Set of tasks:
(a) According to the stamping dies comparison, what tooling material is listed for the single soft die?
(b) Retype the records verbatim, from the line with "What do you see at coordinates (347, 422)" up to and including the line with "Image resolution: width=1361".

*** Opening Document extract ***

What are the differences between stamping dies? Below is a comparison of stamping molds of progressive dies, compound dies, and soft dies.
| Tooling Type | Tooling Material | Stamp steps | Tooling cost | Stamping speed(/Minutes) | Life | Burrs | Tolerance | Concentricity | Lamination thickness |
| Progressive die | SKD11 | 4-20 | $2k-$6k | 200-600 strikes | 50-200 Million | <0.02 | ±0.01 | 0.02mm | 0.1-0.5mm |
| Compound die | SKD11 | 2-5 | $4k-$12k | 50-60 strikes | 300-500K | <0.05 | ±0.03 | 0.05mm | 0.2-0.5mm |
| Single soft die | Tungsten Steel | 1 | >$10k | 50-60 strikes | 300-500K | <0.06 | ±0.01 | 0.05mm | 0.2-0.5mm |
Stamping Motor Laminations
For stators and rotors with high-volume production, stamping technology is commonly used. This process significantly reduces costs. What stamping processes are used for motor cores, and what are the differences between them?
Progressive Stamping
In progressive stamping, silicon steel coils are cut to the required width and then fed directly into a high-speed press. Unlike other stamping methods, this tool has a complex internal structure with multiple tools, each completing a different step. so that it can meet the desired specifications of the stator lamination.
The progressive die has an interlocking area to connect each lamination together, forming a complete core.
This process is ideal for small diameter but large volume stator and rotor laminations. Progressive dies can be single or multi-column, capable of producing large quantities in a short time, making it highly suitable for mass production.
Compound Stamping
Compound stamping produces complete stator or rotor laminations in one step. This process uses automated feeding and stamping equipment, greatly improving production efficiency. Laminations produced with compound stamping have good flatness and concentricity. It is a cost-effective choice for mass production of medium to large motor laminations.
Axial Stamping
Axial stamping motor core technology differs from traditional stamping. This process only requires stamping the shape and size of the axial magnetic flux stator slots with a stamping die. The rolling machine system operates synchronously with the stamping die through a PLC computer system. The stator core is then formed by winding.
To learn more about “How to Produce Axial Flux Stator Lamination” click the link to read further.
Helical Stamping
This process is used for manufacturing stator cores and reduces material waste. It mainly involves stamping the slot shape and size of the stator with a stamping die, then spirally winding strip laminations and integrating them to form the complete stator core.
Single Slot Stamping (Rotary Stamping)
For large motor laminations, single-slot stamping is typically used. This method employs a CNC rotary slotting machine with a high-precision positioning system and indexer. The die precisely cuts each slot on circular silicon steel sheets. Compared to compound stamping, this is also a good choice for stamping.

*** Closing Document extract ***
*** Opening The input ***

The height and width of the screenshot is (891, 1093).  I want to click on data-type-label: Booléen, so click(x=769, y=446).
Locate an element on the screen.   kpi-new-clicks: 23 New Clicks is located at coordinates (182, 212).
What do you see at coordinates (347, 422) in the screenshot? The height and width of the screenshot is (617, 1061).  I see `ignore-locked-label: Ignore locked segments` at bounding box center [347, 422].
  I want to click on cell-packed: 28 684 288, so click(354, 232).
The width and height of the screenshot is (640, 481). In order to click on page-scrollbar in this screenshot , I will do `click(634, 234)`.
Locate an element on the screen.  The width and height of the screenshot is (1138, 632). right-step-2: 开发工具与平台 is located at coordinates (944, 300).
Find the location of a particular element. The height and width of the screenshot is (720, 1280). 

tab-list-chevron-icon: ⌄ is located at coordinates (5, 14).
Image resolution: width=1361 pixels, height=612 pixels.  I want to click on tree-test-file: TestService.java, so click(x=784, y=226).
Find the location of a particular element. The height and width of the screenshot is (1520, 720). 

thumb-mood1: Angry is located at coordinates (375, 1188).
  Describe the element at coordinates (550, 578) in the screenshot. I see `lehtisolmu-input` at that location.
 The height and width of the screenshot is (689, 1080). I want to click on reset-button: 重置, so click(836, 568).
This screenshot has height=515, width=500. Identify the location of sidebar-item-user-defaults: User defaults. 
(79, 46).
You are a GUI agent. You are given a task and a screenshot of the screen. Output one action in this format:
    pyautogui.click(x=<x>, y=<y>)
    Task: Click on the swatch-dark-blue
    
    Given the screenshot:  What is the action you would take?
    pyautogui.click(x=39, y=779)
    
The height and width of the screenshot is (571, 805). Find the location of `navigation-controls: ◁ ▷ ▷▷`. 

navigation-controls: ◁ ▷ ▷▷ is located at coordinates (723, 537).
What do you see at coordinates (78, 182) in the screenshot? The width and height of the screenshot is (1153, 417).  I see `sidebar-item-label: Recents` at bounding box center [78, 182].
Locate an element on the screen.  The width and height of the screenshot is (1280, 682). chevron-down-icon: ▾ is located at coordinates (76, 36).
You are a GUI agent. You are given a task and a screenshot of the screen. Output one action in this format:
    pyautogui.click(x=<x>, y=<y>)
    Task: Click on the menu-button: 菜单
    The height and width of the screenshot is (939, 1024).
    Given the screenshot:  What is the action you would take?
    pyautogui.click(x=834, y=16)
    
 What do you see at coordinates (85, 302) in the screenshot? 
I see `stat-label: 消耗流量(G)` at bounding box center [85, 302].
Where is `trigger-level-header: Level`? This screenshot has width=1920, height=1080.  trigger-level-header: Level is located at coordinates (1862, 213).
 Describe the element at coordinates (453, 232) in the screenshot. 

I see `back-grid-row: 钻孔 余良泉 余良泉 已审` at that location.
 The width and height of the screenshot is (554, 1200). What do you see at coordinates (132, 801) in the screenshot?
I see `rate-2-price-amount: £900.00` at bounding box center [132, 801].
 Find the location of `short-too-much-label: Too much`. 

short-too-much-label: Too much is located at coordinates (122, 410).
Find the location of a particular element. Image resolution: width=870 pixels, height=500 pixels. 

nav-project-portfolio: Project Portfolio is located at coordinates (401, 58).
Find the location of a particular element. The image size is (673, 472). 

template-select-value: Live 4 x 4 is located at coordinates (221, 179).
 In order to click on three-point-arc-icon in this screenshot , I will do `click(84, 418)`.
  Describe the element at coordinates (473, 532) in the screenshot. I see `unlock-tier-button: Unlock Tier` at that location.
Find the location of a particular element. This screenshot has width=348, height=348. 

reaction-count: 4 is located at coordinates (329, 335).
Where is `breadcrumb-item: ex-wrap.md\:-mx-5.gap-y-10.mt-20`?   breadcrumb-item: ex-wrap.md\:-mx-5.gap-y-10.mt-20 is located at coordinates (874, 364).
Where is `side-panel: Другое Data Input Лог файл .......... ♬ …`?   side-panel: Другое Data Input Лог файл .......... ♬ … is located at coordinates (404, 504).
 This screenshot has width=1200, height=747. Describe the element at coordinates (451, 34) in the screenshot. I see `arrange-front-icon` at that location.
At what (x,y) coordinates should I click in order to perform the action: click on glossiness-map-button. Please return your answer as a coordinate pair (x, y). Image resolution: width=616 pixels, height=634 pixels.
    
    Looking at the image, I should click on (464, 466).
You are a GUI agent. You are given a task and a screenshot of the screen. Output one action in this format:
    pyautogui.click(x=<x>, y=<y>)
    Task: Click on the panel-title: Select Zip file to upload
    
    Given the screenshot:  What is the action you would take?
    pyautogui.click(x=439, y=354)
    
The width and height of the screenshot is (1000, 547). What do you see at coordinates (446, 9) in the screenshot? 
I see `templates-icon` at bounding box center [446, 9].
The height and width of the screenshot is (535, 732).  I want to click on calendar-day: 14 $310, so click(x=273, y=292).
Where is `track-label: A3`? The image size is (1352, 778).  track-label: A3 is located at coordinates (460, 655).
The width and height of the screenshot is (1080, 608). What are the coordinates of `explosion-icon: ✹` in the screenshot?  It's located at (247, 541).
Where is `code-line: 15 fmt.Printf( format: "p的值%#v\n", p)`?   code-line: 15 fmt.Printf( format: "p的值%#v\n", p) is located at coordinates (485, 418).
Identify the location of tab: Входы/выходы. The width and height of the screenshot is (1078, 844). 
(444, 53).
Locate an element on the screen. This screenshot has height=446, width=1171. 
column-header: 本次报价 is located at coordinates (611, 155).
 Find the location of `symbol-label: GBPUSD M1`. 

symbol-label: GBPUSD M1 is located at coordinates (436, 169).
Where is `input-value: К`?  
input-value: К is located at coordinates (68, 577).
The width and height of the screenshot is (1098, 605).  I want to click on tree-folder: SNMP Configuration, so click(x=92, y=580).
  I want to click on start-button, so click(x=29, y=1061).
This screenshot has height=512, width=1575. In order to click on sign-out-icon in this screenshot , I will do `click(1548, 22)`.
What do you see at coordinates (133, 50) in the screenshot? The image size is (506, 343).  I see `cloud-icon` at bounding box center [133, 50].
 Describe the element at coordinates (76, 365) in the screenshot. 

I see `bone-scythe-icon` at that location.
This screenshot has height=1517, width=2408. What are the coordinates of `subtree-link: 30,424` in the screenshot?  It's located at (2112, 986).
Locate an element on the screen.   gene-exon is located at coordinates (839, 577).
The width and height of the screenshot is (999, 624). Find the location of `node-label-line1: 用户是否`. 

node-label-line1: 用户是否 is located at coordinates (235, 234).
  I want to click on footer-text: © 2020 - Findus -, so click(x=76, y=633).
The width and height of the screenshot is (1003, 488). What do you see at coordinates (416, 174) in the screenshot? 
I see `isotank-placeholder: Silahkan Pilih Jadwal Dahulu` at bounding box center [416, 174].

*** Closing The input ***

Answers by item:
(a) Tungsten Steel

(b)
What do you see at coordinates (347, 422) in the screenshot? The height and width of the screenshot is (617, 1061).  I see `ignore-locked-label: Ignore locked segments` at bounding box center [347, 422].
  I want to click on cell-packed: 28 684 288, so click(354, 232).
The width and height of the screenshot is (640, 481). In order to click on page-scrollbar in this screenshot , I will do `click(634, 234)`.
Locate an element on the screen.  The width and height of the screenshot is (1138, 632). right-step-2: 开发工具与平台 is located at coordinates (944, 300).
Find the location of a particular element. The height and width of the screenshot is (720, 1280). 

tab-list-chevron-icon: ⌄ is located at coordinates (5, 14).
Image resolution: width=1361 pixels, height=612 pixels.  I want to click on tree-test-file: TestService.java, so click(x=784, y=226).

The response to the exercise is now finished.